Biomass materials are the main feedstock to the pulp and paper industry. Over the last almost two-decades the sector has experienced a decoupling of energy use from production thanks to energy efficiency improvements and process integration measures.
Despite being the largest industrial biomass consumer, biomass is the second largest vector in the sector’s energy demand mix after electricity.
Demand growth for paper and paperboard has recently accelerated and is expected to continue rising driven by population and economic growth. Efforts to curb demand and increase recycling can therefore help reduce growth in energy and emissions.
Improving the energy efficiency of pulp and paper production is one of the key strategies to reduce CO2 emissions in the sector. Energy efficiency can be improved through higher on-site waste heat recovery and cogeneration.

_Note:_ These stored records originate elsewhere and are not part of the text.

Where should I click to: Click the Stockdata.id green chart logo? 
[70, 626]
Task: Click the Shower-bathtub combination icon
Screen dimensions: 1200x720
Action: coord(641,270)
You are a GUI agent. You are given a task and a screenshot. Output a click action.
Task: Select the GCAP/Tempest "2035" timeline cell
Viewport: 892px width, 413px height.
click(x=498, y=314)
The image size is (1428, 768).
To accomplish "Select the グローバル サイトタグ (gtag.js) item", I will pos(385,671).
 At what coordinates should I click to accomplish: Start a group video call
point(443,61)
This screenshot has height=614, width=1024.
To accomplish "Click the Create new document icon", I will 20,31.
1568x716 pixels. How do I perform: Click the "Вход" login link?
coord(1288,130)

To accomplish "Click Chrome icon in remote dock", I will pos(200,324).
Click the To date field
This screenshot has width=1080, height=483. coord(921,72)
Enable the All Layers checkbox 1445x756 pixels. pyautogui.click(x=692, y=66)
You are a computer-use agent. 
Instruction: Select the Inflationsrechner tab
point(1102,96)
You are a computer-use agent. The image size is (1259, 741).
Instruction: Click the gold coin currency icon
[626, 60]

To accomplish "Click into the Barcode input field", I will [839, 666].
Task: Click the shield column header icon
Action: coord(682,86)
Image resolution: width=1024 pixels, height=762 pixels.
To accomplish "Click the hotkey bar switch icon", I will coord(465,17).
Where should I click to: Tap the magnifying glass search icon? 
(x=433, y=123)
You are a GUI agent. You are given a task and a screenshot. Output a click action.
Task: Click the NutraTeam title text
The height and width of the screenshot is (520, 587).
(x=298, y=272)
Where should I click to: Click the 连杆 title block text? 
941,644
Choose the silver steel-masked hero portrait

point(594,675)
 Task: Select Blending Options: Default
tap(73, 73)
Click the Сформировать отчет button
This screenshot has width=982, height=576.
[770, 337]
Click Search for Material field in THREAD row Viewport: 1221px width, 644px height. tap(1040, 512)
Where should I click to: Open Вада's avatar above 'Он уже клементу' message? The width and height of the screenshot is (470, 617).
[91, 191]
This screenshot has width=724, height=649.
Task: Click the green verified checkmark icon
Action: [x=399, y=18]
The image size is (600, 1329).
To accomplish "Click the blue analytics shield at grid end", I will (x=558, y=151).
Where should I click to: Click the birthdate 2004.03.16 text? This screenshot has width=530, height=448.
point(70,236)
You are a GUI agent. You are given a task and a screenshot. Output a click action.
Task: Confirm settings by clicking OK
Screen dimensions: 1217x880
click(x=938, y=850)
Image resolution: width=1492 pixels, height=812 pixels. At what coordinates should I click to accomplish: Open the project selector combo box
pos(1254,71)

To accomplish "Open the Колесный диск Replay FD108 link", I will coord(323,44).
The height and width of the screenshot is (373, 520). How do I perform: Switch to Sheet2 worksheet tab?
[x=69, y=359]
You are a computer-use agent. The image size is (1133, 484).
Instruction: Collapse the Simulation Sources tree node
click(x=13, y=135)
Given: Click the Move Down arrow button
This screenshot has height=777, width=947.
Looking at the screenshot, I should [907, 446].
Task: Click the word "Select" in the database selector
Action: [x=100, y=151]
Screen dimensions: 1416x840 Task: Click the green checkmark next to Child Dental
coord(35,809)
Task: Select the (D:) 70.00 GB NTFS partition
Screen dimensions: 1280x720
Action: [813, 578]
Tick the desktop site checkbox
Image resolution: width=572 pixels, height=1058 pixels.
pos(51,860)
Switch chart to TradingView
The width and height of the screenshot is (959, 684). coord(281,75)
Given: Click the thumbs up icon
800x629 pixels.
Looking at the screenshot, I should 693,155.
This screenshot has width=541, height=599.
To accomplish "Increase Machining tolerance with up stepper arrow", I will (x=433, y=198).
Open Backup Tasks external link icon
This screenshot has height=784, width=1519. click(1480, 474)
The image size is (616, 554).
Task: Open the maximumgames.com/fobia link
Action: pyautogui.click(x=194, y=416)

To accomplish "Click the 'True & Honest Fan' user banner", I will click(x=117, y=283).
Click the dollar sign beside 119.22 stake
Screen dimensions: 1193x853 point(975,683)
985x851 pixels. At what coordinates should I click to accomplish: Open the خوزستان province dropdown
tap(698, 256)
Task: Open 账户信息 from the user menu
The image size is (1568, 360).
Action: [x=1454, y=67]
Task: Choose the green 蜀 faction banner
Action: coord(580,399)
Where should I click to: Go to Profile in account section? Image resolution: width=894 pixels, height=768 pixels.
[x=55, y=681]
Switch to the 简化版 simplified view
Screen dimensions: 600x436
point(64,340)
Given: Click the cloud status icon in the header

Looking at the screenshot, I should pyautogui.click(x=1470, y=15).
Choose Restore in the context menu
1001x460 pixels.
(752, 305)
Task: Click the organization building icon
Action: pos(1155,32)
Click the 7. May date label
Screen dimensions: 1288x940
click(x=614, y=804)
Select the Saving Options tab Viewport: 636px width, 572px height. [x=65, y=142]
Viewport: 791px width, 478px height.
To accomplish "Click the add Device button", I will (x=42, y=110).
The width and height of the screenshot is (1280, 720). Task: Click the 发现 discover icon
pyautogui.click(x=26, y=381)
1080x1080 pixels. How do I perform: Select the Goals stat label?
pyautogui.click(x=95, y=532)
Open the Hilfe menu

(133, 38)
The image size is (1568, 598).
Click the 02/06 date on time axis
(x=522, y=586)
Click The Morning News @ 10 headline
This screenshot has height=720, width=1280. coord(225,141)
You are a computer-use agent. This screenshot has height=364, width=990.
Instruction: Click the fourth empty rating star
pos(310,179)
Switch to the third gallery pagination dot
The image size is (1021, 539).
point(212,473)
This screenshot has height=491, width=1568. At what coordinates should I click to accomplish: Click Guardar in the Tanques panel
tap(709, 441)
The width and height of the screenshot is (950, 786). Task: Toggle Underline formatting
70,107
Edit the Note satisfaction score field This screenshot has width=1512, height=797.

Increasing the share of production from recovered fibre could also considerably reduce energy use. To this end, improving waste disposal channels can help increase collection of scrap paper products for recycling.
Pursuing the use of renewable energy sources is also important, particularly for recycled production, for which natural gas tends to be employed because biomass by-products are not readily available. Other options include producing low-temperature heat from heat pumps, solar thermal energy or biogas.
Last updated Jan 7, 2022
Final energy demand in pulp and paper in the Net Zero Scenario, 2010-2030
Reducing energy use by the pulp and paper industry will require greater recycling and waste heat recovery
Final energy use in pulp and paper grew an average 0.1% annually during 2010-2019, while paper and paperboard output increased 0.3% per year, demonstrating a decoupling of growth in energy consumption from growth in production. In the Net Zero Emissions by 2050 Scenario, energy use increases 0.5% per year to 2030 while annual paper and paperboard production expands 1.5%. This situation will necessitate greater recycling, as recycled production requires considerably less energy. Using a higher share of bioenergy and adopting waste heat recovery technologies will also be important to align with the Net Zero Emissions by 2050 trajectory.